» Text section
----------

Just after we had wrapped up one of our lead stories in the June issue of The SeniorCare Investor on the nursing home comeback and some COVID myths, NORC at the University of Chicago released its analysis about mortality rates in five states across the senior care spectrum. With funding from NIC, they looked at five states – Colorado, Connecticut, Florida, Georgia and Pennsylvania – and 3,817 seniors housing properties in 113 counties in those states.
Perhaps the key finding, at least for the independent living and CCRC providers (and their residents) was that 67% of the IL communities never experienced a COVID-related death. Better yet, the COVID mortality rate in these IL communities was lower than in the surrounding county for those aged 75 and up in a non-institutional setting, with 5.9 deaths per 1,000 residents compared with 6.7 per 1,000 in the county for the 75 and over group.
The assisted living and memory care communities fared a little worse in these five states, with 64% and 61% of the communities, respectively, having no COVID-related deaths during 2020. But the mortality rate per 1,000 increased sharply, to 19.3 per 1,000 for assisted living residents and 50.4 per 1,000 for memory care. The sharp jump for memory care was a little surprising, except for the fact that memory care residents tend to be frailer than traditional assisted living.
On the nursing home side, 39% of the facilities never had a COVID-related death, which is not what most people would believe after hearing all the media reports last year. Now, the fact that 61% of nursing facilities did have at least one COVID death is not the sort of number one wants to brag about. Still, the 39% number should get out there to the public.
Then, the fact that just 5.96% of nursing home residents actually died (59.6 per 1,000) should imply that once a very frail resident with multiple co-morbidities had COVID, the staff was able to do a pretty good job of caring for them, since the positivity rate was quite high in many nursing facilities and over several outbreaks during the pandemic. Again, what the report has no way of determining is how many of these residents actually died “of” COVID, or died of one of their co-morbidities and just happened to get infected with COVID. This is something we may never know.

----------

» Dataset excerpt
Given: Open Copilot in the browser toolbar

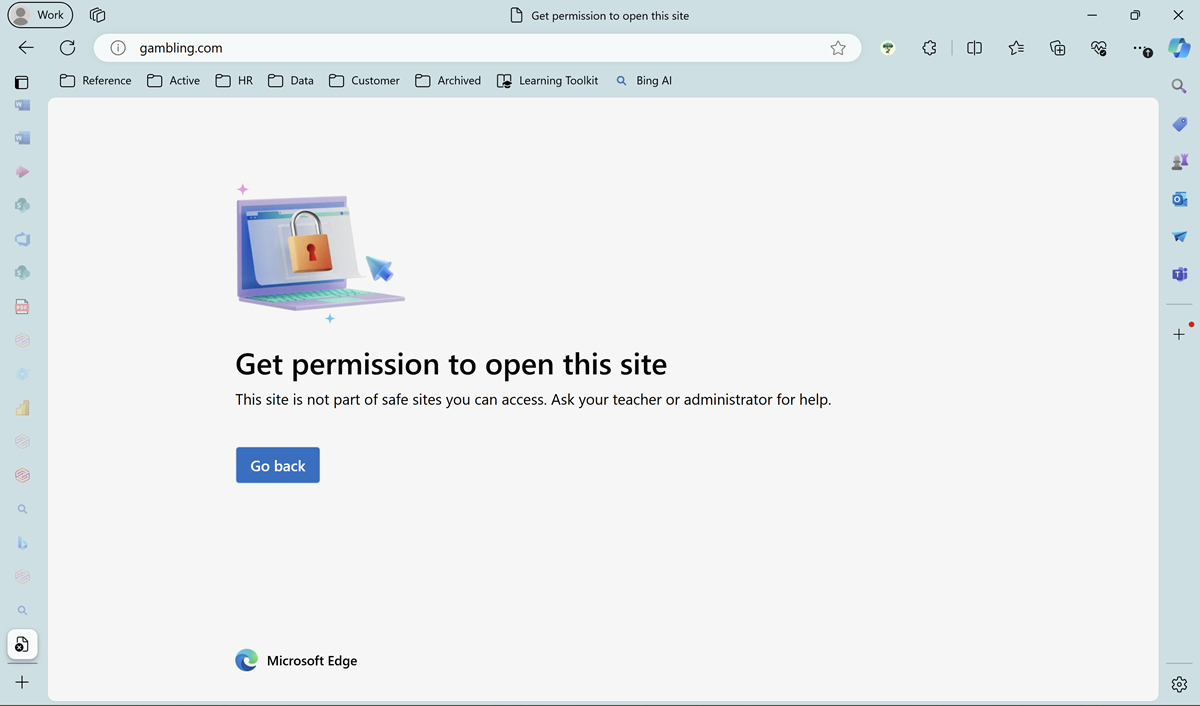Looking at the screenshot, I should point(1179,47).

----------

» Activity list
[1] Return the part of the article on COVID deaths in senior care from "Perhaps the key" up to and including "and over group.".
[2] Name every state included in the NORC analysis described in the article on COVID deaths in senior care.
Rely only on the article on COVID deaths in senior care, not on the data.

» Answers to the problems
[1]
Perhaps the key finding, at least for the independent living and CCRC providers (and their residents) was that 67% of the IL communities never experienced a COVID-related death. Better yet, the COVID mortality rate in these IL communities was lower than in the surrounding county for those aged 75 and up in a non-institutional setting, with 5.9 deaths per 1,000 residents compared with 6.7 per 1,000 in the county for the 75 and over group.

[2] Colorado, Connecticut, Florida, Georgia, Pennsylvania